The proverbial straw came after he was once again turned down for an apartment.  Although his credit score is low, he lived in a house he owned for almost 24 years.  After he lost his job, he didn’t let it go into foreclosure but sold it.  It was just for the past year or so that he became destitute; for many years before that he was in the black.

My friend explained all this to the manager at Levittown Trace, the last place to turn him away.  His words were wasted, as she was just a conduit who passed basic information to some A-hole at the Levittown Trace Corporate Office, and being narrow minded, just looked at numbers, one factor.

This kind of thinking seems to be an epidemic in Bucks County, PA.  The elites in Doylestown, Et al.,  just look at the definition of homelessness —  Merriam‑Webster: having no home or permanent place of residence” and form their jaundiced view regarding the homeless.  There are people who don’t have a home, so therefore, because humans live in homes and the homeless are out in the wilds, they are animals, and must be treated as such.

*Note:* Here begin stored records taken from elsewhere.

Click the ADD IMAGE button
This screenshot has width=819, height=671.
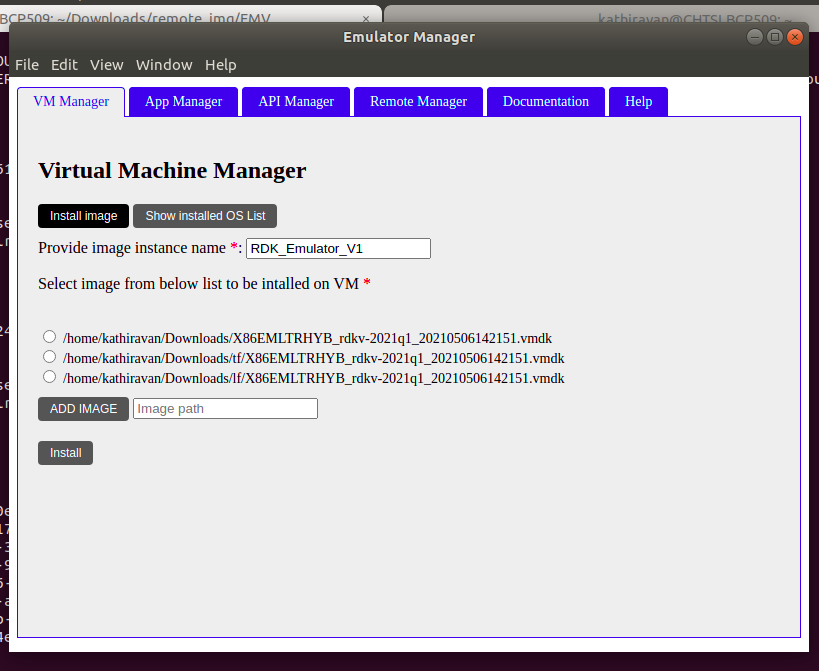click(83, 408)
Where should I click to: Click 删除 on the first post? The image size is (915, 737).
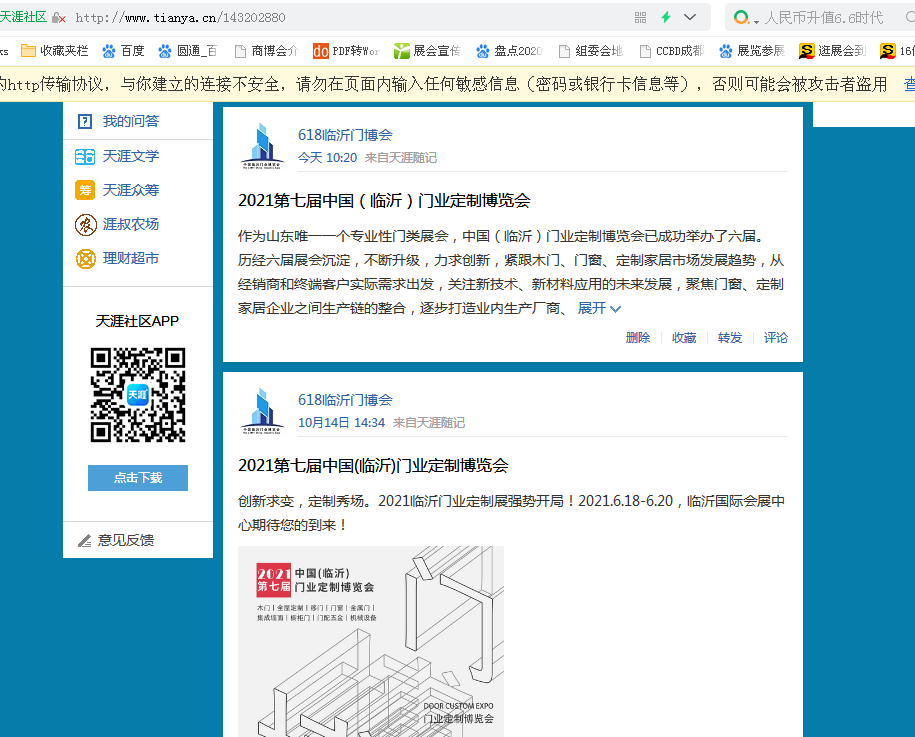coord(638,338)
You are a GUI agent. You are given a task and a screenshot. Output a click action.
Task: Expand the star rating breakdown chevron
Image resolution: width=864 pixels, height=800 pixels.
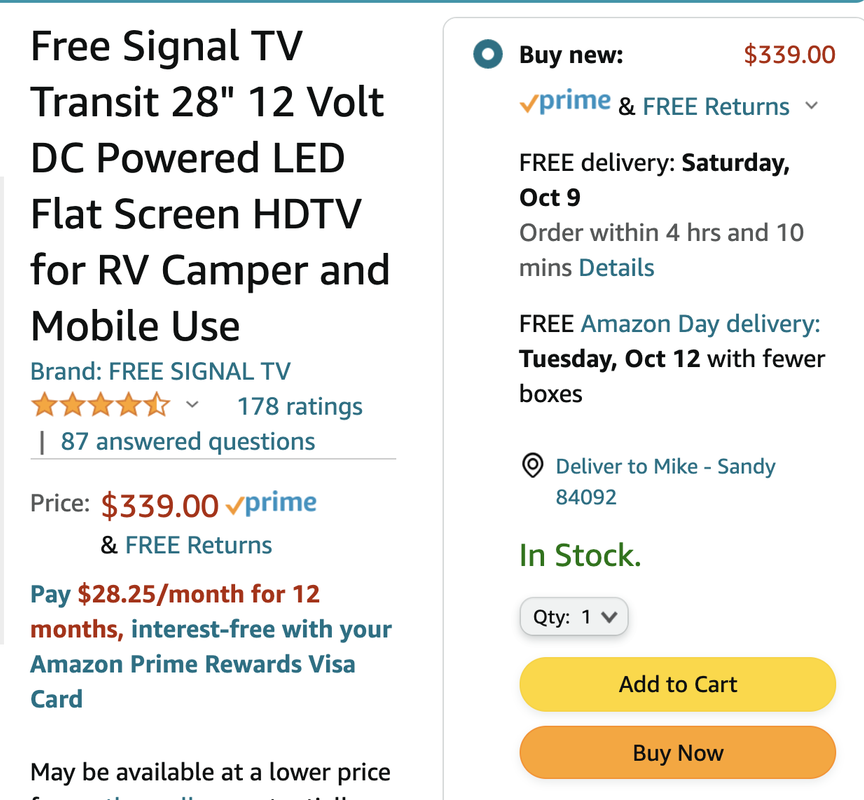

As is the case with my other homeless, human friends, I am at a loss at how to help them better deal with their situation.  Most of them smoke like chimneys, wasting money and ruining their health.  There’s one homeless person who is being treated for lung cancer, yet continues to smoke, despite admonishments from a friend, the doctor who is treating her cancer, and her doctor’s assistant.

The homeless don’t have many outlets, and life is generally boring for them.  As is the case some people in the general population, smoking has become  a religion.  Many are members of the Church of the Sister Nicotine and The Holy Smokes.  Instead of killing them quickly, as was the case with the Kool-Aid drinkers in Jonestown, Guyana,

the cancer sticks are killing them softly.

I thought it was interesting reading on the above link that the Kool-Aid survivor was a homeless woman who was sitting in her van when she caught a ride to La-La Land, from a man who promised hope and change.

Another escape for the homeless is booze.  I don’t understand why people imbibe, only to end up fighting one another, getting in trouble with the man, and becoming alienated from one another.

I, Homeless Dog, am in the same situation as my human homeless friends.  I don’t smoke, drink booze, bark at people or bite them.  If I’m hungry, hot, cold, thirsty, or just want to get out and stretch my legs, I let someone know.  Unlike the Bucks County establishment, I accept everybody, no matter who they are or what baggage they are carrying.

One tip I can give the homeless is to have a raison d’être.

For those of you in Doylestown, this word means “reason for being.”

My raison d’être is to try to cheer people up, like a therapy dog (who needs Penndel Mental Health Center?)  and to serve as a watchdog.

Homeless brothers and sisters, what is your raison d’être?

Being homeless is ruff, but one has to keep her tail wagging, mouth smiling, and, as Argent sang, hold your head up.

And if it’s bad
Don’t let it get you down, you can take it
And if it hurts
Don’t let them see you cry, you can take it

Hold your head up, hold your head up
Hold your head up, hold your head high

And if they stare
Just let them burn their eyes on you moving
And if they shout
Don’t let them change a thing what you’re doing

Hold your head up, hold your head up
Hold your head up, hold your head high  

Gimmee Shelter for the Homeless was created to give the homeless a chance to hold their head high by giving them a hand in developing their own homes, modeled on The Homestead Act of 1862.

It will be a tougher sell to Doylestown Democrats and RINOs than to honest Abe, but, despite them burning their eyes on us moving and barking at us, we have to not change a thing we’re doing (except for minor adjustments).